Is clopidogrel (Plavix) plus aspirin better than aspirin alone in stroke and TIA?

Wang Y, Wang Y, Zhao X, et al. “Clopidogrel with aspirin in acute minor stroke or transient ischemic attack.” New England Journal of Medicine. 2013 Jul 4;369(1):11-9.

BACKGROUND:

Stroke is common during the first few weeks after a transient ischemic attack (TIA) or minor ischemic stroke. Combination therapy with clopidogrel and aspirin may provide greater protection against subsequent stroke than aspirin alone.

METHODS:

In a randomized, double-blind, placebo-controlled trial conducted at 114 centers in China, we randomly assigned 5170 patients within 24 hours after the onset of minor ischemic stroke or high-risk TIA to combination therapy with clopidogrel and aspirin (clopidogrel at an initial dose of 300 mg, followed by 75 mg per day for 90 days, plus aspirin at a dose of 75 mg per day for the first 21 days) or to placebo plus aspirin (75 mg per day for 90 days). All participants received open-label aspirin at a clinician-determined dose of 75 to 300 mg on day 1. The primary outcome was stroke (ischemic or hemorrhagic) during 90 days of follow-up in an intention-to-treat analysis. Treatment differences were assessed with the use of a Cox proportional-hazards model, with study center as a random effect.

RESULTS:

Stroke occurred in 8.2% of patients in the clopidogrel-aspirin group, as compared with 11.7% of those in the aspirin group (hazard ratio, 0.68; 95% confidence interval, 0.57 to 0.81; P<0.001). Moderate or severe hemorrhage occurred in seven patients (0.3%) in the clopidogrel-aspirin group and in eight (0.3%) in the aspirin group (P=0.73); the rate of hemorrhagic stroke was 0.3% in each group.

CONCLUSIONS:

Among patients with TIA or minor stroke who can be treated within 24 hours after the onset of symptoms, the combination of clopidogrel and aspirin is superior to aspirin alone for reducing the risk of stroke in the first 90 days and does not increase the risk of hemorrhage. (Funded by the Ministry of Science and Technology of the People`s Republic of China; CHANCE ClinicalTrials.gov number, NCT00979589.).

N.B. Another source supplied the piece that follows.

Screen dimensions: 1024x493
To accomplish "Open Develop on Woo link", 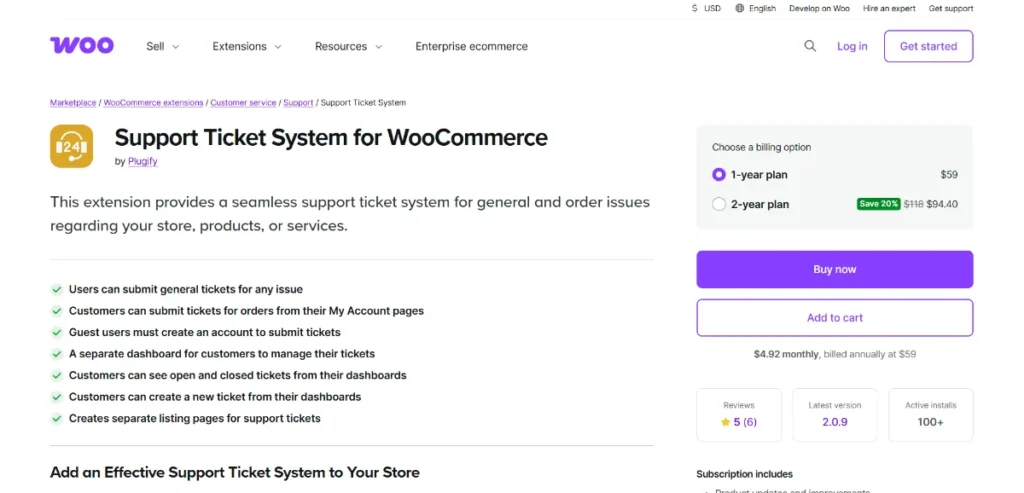I will 819,8.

Comments from clinical reviewers

  • Emergency Medicine: CHANCE trial provides convincing evidence of direct relevance to emergency physicians to support benefit of dual antiplatelet therapy in a subset (~12%) of acute (<24 hours) minor stroke (NIHSS <4) or TIA (ABCD2 >3) patients providing reduced stroke risk with NNT 29 (95% CI 19-54). Although biologically plausible that these benefits could be attained without increased CNS bleeding events, it is unlikely that dual antiplatelet therapy would not increase overall bleeding complications as is observed in ACS trials (increased risk of major bleeding by 38%, as noted in the accompanying editorial). Nonetheless, CHANCE provides compelling evidence to alter emergency medicine management of acute stroke/high-risk TIA in a subset of patients by implementing dual antiplatelet therapy.
  • General Internal Medicine-Primary Care(US): It is very useful to know that dual anti-platelet therapy is effective for preventing stroke after TIA or acute minor stroke. The fact that only around 12% of the population of stroke patients qualified for the therapy, and that follow-up was only 90 days, limits generalizability. Nonetheless, this may be very helpful to patients, particularly in low-resource healthcare settings.
  • Internal Medicine There is pre-existing data that clopidogrel is somewhat superior to aspirin in this setting, and I believe that clopidogrel/aspirin combination was not shown to be superior to clopidogrel alone. Perhaps I’m missing something important, but I’m not sure how new this is.
  • Neurology: This is the first RCT evidence for early dual anti-platelet therapy for preventing stroke after TIA or acute ischemic stroke. The design of the study differs from most previous stroke prevention studies in that this study focuses on early risk within the first 90 days, whereas most stroke prevention studies in the past focused on long-term chronic prevention. The redemonstration of early stroke risk after ischemic stroke or TIA previously observed in observational data and the ability to reduce the early risk are important aspects of the study.
  • Neurology: The paper has good methodology and enough power to answer an important question that is directly relevant to clinical practice. Congratulations!